(A. Serafini) – Tanta rabbia tra così tanta gioia da rendere il divario estremamente sottile. Probabilmente sarà stato un sentimento unico, quello percepito da Simone Perrotta nella corsa verso i suoi, ieri più che mai, milleduecento tifosi romanisti presenti al Franchi.
Una liberazione, che pone fine ad un incubo iniziato quest’estate: poche ore dopo che Zemanavesse varcato per la seconda volta nella sua carriera i cancelli di Trigoria. Ma le cose cambiano, prendono pieghe diverse anche quando che si indirizzino verso una sola possibilità. Perrotta non parla a fine gara, preferisce chiudersi nel silenzio e godersi quel destro finito alle spalle di Pegolo, che ha permesso ai suoi compagni di tornare nella capitale con tre punti che chiudono altrettante vittorie conseutive. Lo stesso silenzio percepito sei mesi fa, quando la squadra partiva per il primo ritiro di Riscone e il centrocampista campione del mondo rimaneva a Trigoria, fuori da ogni tipo di progetto: tecnico e tattico. Il rifiuto di qualche offerta arrivata sulla scrivania di Sabatini e l’estrema convinzione di tornare ad essere ancora utile: anche a stagione in corso.

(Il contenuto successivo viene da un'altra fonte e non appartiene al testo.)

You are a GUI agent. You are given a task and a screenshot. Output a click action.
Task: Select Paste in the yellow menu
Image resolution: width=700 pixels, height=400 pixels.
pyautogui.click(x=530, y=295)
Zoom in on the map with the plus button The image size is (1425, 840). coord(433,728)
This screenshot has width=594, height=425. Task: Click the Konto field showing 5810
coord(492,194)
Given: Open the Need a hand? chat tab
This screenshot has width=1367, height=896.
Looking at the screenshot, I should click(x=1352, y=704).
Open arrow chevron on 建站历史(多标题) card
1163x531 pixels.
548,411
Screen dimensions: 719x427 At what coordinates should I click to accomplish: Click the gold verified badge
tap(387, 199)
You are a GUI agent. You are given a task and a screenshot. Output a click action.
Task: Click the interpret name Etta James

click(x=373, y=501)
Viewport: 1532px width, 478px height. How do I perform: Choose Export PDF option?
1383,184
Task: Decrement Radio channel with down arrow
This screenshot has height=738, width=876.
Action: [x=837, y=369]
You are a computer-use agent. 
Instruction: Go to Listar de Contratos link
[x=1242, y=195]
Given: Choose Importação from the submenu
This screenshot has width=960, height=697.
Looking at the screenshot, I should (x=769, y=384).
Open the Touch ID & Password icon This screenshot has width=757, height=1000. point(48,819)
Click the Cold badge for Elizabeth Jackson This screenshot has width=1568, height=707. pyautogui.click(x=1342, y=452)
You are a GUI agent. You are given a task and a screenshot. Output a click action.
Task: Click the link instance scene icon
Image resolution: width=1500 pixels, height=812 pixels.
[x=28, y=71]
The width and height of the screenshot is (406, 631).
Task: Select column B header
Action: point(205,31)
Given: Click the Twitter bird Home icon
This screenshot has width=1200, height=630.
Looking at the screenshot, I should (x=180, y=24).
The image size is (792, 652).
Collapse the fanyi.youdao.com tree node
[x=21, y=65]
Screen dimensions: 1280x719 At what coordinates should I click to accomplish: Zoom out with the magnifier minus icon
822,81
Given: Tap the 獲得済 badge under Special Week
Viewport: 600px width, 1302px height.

E nel giorno della sua 391/a presenza in Serie A (la numero 235 con la maglia della Roma), la porta si riapre di fronte ad una stagione ancora tutta da definire. Il gol mancava da 589 giorni, in quella nefasta serata in cui la Roma di Luis Enrique si presentava all’Olimpico uscendo dall’Europa League con lo Slovan Bratislava. E tra attese, speranze e un comportamento ineccepibile, da qualche tempo la considerazione nei suoi confronti è cambiata: soprattutto da parte di chi probabilmente non ne aveva mai avuta.